Unlike strategic nuclear weapons, tactical nuclear weapons are designed for use on the battlefield. These weapons are far less powerful and designed to be used against different targets than strategic nuclear weapons, which can level entire cities.
American estimates of Russia's stockpile of tactical nuclear weapons are around 2,000 active warheads.
The chances increased to 50 percent
At the time, US intelligence agencies estimated the chances of Moscow using its nuclear weapons in Ukraine at between five and ten percent, according to a NYT report. In the event that Ukraine successfully advanced in the south in its counteroffensive, which could threaten the Russian occupation of Crimea, the estimate was that those chances would increase to 50 percent.
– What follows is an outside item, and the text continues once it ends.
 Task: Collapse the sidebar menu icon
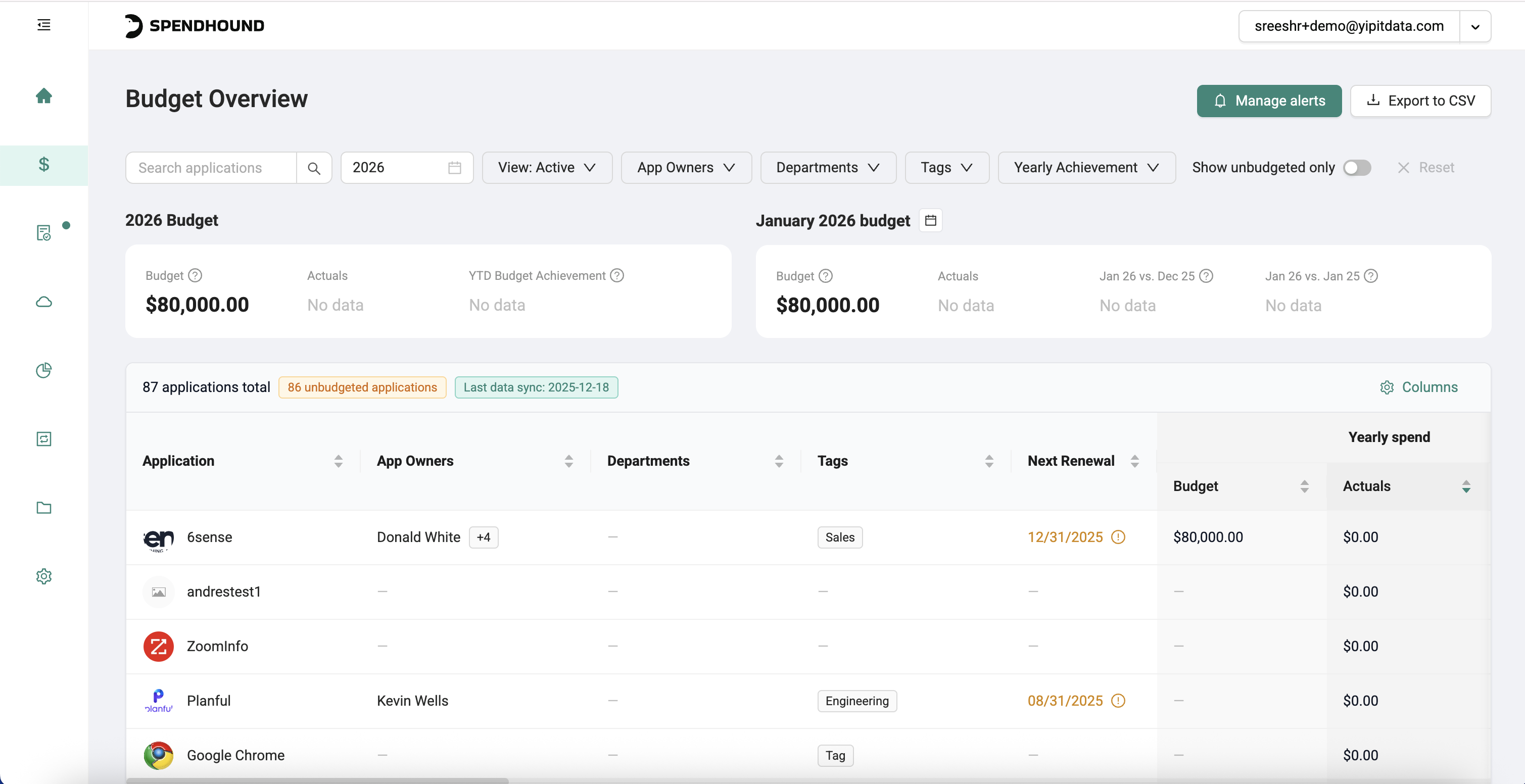(x=44, y=25)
At the time, Kyiv's forces were countering Russian power and advantage in territory that Vladimir Putin's forces quickly captured in the first weeks of their invasion, focusing on Ukraine's northeast and south, while Russia desperately tried to hold on to the east. As of August 29, 2022, Kyiv launched a new offensive to push the Russians out of the city of Kherson and back to the east bank of the Dnieper River. By November, Russian forces had retreated across the river, and Ukraine had recaptured the city of Kherson. The wider Kherson region, along with the neighboring region of Zaporozhye and the regions of Donetsk and Lugansk (collectively known as Donbass), was annexed by Russia in late September of that year, although the Kremlin still does not fully control these areas and the annexation has been rejected internationally as illegal.
Kyiv has vowed to retake the annexed Crimean peninsula, and if Ukrainian forces recapture much of Kherson or the entire region, it would threaten Russia's Moscow-controlled "land corridor" linking Crimea with its forces on the Ukrainian mainland.
Surovikin was nicknamed "General Armageddon" for the brutality he displayed during Russian operations in support of the Bashar al-Assad regime in Syria, which was ousted in a lightning counter-offensive by Syrian Islamist rebels late last year.
Dismissal and disappearance from public eye
He was replaced as the supreme Russian commander in Ukraine in January 2023 by the Chief of the General Staff of the Russian Army, General Valery Gerasimov.
Russian state media reported in August 2023 that Surovikin had been removed as head of the Russian Aerospace Forces. He was then conspicuously absent from the public eye after Russian mercenaries from the Wagner Group, led by former Putin ally and head of that private army Yevgeny Prigozhin, rebelled against the Kremlin in June and embarked on a "march on Moscow", which Prigozhin soon broke off and died two months later in a plane crash under unclear circumstances.
Some independent Russian and Western media have speculated that Surovikin had close ties to the group and its boss. General Valery Zaluzhny, the former commander-in-chief of the Ukrainian army, who is now the country's ambassador to Great Britain, once said in comments published by the Ukrainian media that "there is a direct threat of the use of tactical nuclear weapons under certain circumstances by the Russian armed forces."